10. The wireless network system of claim 1, wherein the terminal communications circuit of each said wireless terminal gets the first and second pieces of information by using information about the frequency of occurrence of communication errors while data is being transmitted or received as an index to the communication condition of ongoing communication between the terminal itself and each said wireless base station and the communication condition of ongoing communication between the wireless terminals.

11. The wireless network system of claim 1, wherein each said wireless base station includes a base station antenna to make communications with a first power and a communication processing circuit which sends and receives data via the base station antenna, and

wherein each said terminal communications circuit further includes a terminal antenna to make communications with a second power, and

wherein when the base station antenna of each said wireless base station changes the first power and/or when the terminal antenna of each said terminal communications circuit changes the second power, the terminal communications circuit of each said wireless terminal gets the first and second pieces of information.

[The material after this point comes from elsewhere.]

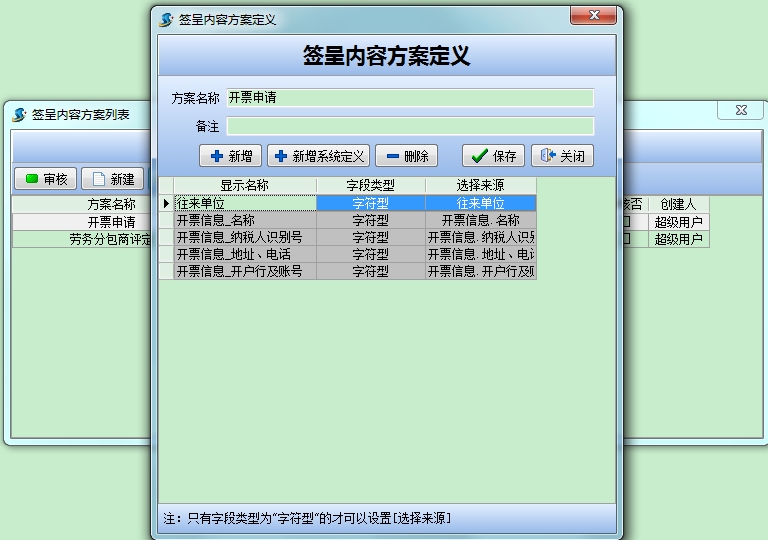The height and width of the screenshot is (540, 768).
Task: Select the 开票信息_纳税人识别号 row
Action: pyautogui.click(x=245, y=237)

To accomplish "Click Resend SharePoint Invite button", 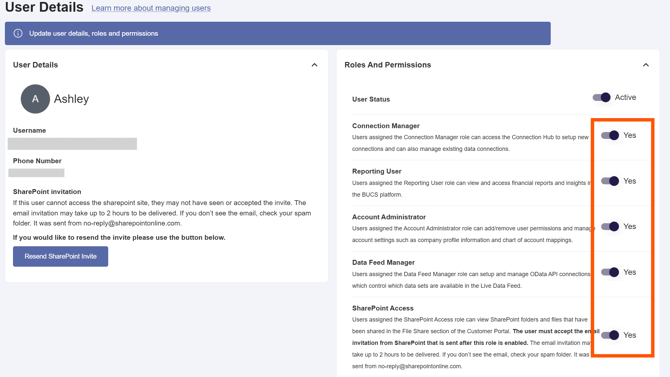I will coord(60,256).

12. The wireless network system of claim 1, wherein each said wireless base station includes a base station antenna, of which the directivity is switchable, and a communication processing circuit which sends and receives data via the base station antenna, and

wherein each said terminal communications circuit further includes a terminal antenna, of which the directivity is switchable, and

wherein when the base station antenna of each said wireless base station changes its directivity and/or when the terminal antenna of each said terminal communications circuit changes its directivity, the terminal communications circuit of each said wireless terminal gets the first and second pieces of information.

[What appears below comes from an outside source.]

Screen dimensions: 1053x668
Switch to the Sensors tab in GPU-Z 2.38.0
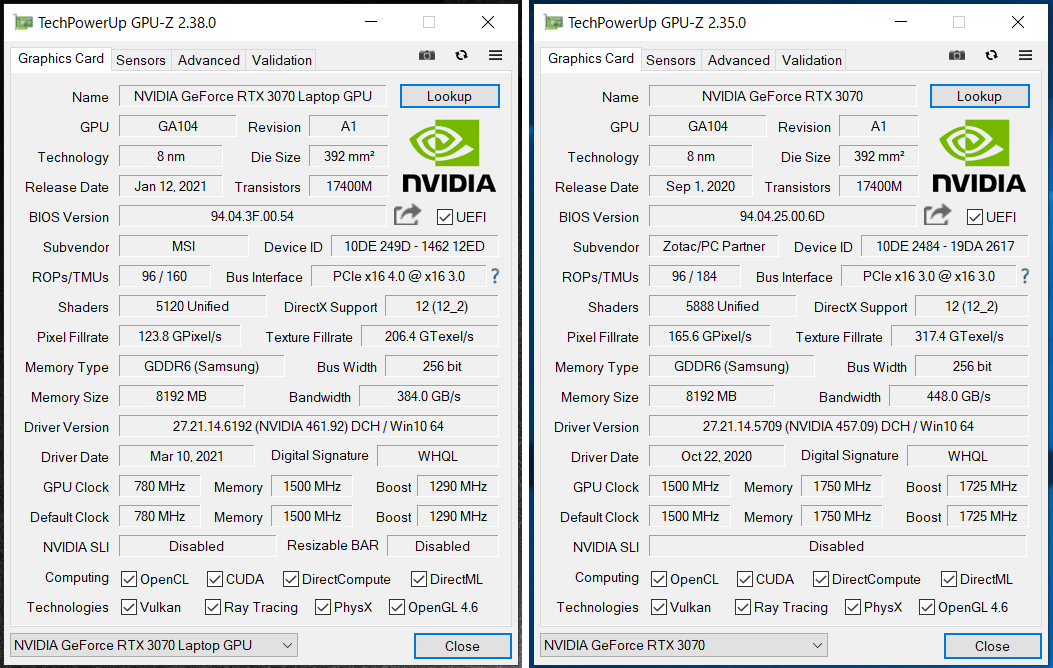141,60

13. The wireless network system of claim 1, wherein one of the wireless base stations and the server are arranged in the same housing.

14. The wireless network system of claim 1, wherein one of the wireless terminals and the server are arranged in the same housing.

15. The wireless network system of claim 1, wherein if the location of each said wireless base station is determined in advance, the processing circuit of the server refers to information about the location of each said wireless base station.

16. A method to be carried out by a server of a wireless network system that includes wireless base stations, wireless terminals and the server, all of which are arranged in a predetermined space,

wherein each of the wireless terminals includes a terminal communications circuit which connects the wireless terminal to each of the wireless base stations, gets a first piece of information about a communication condition of ongoing communication between the wireless terminal itself and that wireless base station, connects the wireless terminal to another one of the wireless terminals, gets a second piece of information about a communication condition of ongoing communication between the two wireless terminals, and sends the first and second pieces of information to the server, and

wherein the method comprises the steps of:

getting the first and second pieces of information from the terminal communications circuit of each said wireless terminal;

locating the wireless terminals in the predetermined space by reference to the first and second pieces of information; and

outputting information about their locations.